▶ _WHAT YOU HAVE TO DO_: Rewrite the records below, putting "center point" wherever "midpoint" appears and leaving everything else unchanged.

▶ _DATA TO PROCESS_:
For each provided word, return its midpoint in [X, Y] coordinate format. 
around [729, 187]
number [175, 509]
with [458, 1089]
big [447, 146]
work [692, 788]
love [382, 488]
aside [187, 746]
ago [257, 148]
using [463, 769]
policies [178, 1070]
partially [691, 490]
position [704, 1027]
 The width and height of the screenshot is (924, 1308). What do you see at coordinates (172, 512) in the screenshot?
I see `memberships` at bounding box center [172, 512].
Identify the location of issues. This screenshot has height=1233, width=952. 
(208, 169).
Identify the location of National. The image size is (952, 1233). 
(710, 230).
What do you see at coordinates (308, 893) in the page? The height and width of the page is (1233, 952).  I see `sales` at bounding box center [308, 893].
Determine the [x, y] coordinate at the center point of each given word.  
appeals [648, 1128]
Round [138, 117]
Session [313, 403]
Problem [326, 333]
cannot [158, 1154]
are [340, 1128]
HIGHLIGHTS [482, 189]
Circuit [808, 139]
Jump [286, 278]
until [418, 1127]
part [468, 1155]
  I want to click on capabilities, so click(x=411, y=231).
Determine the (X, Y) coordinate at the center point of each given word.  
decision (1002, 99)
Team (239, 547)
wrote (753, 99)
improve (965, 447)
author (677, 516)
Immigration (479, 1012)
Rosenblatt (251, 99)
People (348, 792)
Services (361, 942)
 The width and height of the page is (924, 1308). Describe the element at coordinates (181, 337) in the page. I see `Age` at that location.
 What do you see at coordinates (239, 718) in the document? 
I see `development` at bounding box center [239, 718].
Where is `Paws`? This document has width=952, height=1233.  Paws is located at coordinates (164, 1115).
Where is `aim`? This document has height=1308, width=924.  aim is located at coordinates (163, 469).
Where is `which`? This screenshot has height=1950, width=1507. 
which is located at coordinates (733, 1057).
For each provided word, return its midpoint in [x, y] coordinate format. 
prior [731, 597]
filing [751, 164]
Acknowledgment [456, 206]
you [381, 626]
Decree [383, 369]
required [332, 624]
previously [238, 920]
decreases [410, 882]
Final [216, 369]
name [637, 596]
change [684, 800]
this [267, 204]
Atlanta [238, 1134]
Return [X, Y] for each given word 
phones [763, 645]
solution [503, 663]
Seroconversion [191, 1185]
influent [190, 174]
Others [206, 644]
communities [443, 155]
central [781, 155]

▶ _WRITTEN RESPONSE_:
For each provided word, return its center point in [X, Y] coordinate format. 
around [729, 187]
number [175, 509]
with [458, 1089]
big [447, 146]
work [692, 788]
love [382, 488]
aside [187, 746]
ago [257, 148]
using [463, 769]
policies [178, 1070]
partially [691, 490]
position [704, 1027]
 The width and height of the screenshot is (924, 1308). What do you see at coordinates (172, 512) in the screenshot?
I see `memberships` at bounding box center [172, 512].
Identify the location of issues. This screenshot has height=1233, width=952. 
(208, 169).
Identify the location of National. The image size is (952, 1233). 
(710, 230).
What do you see at coordinates (308, 893) in the page? The height and width of the page is (1233, 952).  I see `sales` at bounding box center [308, 893].
Determine the [x, y] coordinate at the center point of each given word.  
appeals [648, 1128]
Round [138, 117]
Session [313, 403]
Problem [326, 333]
cannot [158, 1154]
are [340, 1128]
HIGHLIGHTS [482, 189]
Circuit [808, 139]
Jump [286, 278]
until [418, 1127]
part [468, 1155]
  I want to click on capabilities, so click(x=411, y=231).
Determine the (X, Y) coordinate at the center point of each given word.  
decision (1002, 99)
Team (239, 547)
wrote (753, 99)
improve (965, 447)
author (677, 516)
Immigration (479, 1012)
Rosenblatt (251, 99)
People (348, 792)
Services (361, 942)
 The width and height of the page is (924, 1308). Describe the element at coordinates (181, 337) in the page. I see `Age` at that location.
 What do you see at coordinates (239, 718) in the document? 
I see `development` at bounding box center [239, 718].
Where is `Paws`? This document has width=952, height=1233.  Paws is located at coordinates (164, 1115).
Where is `aim`? This document has height=1308, width=924.  aim is located at coordinates (163, 469).
Where is `which`? This screenshot has height=1950, width=1507. 
which is located at coordinates (733, 1057).
For each provided word, return its center point in [x, y] coordinate format. 
prior [731, 597]
filing [751, 164]
Acknowledgment [456, 206]
you [381, 626]
Decree [383, 369]
required [332, 624]
previously [238, 920]
decreases [410, 882]
Final [216, 369]
name [637, 596]
change [684, 800]
this [267, 204]
Atlanta [238, 1134]
Return [X, Y] for each given word 
phones [763, 645]
solution [503, 663]
Seroconversion [191, 1185]
influent [190, 174]
Others [206, 644]
communities [443, 155]
central [781, 155]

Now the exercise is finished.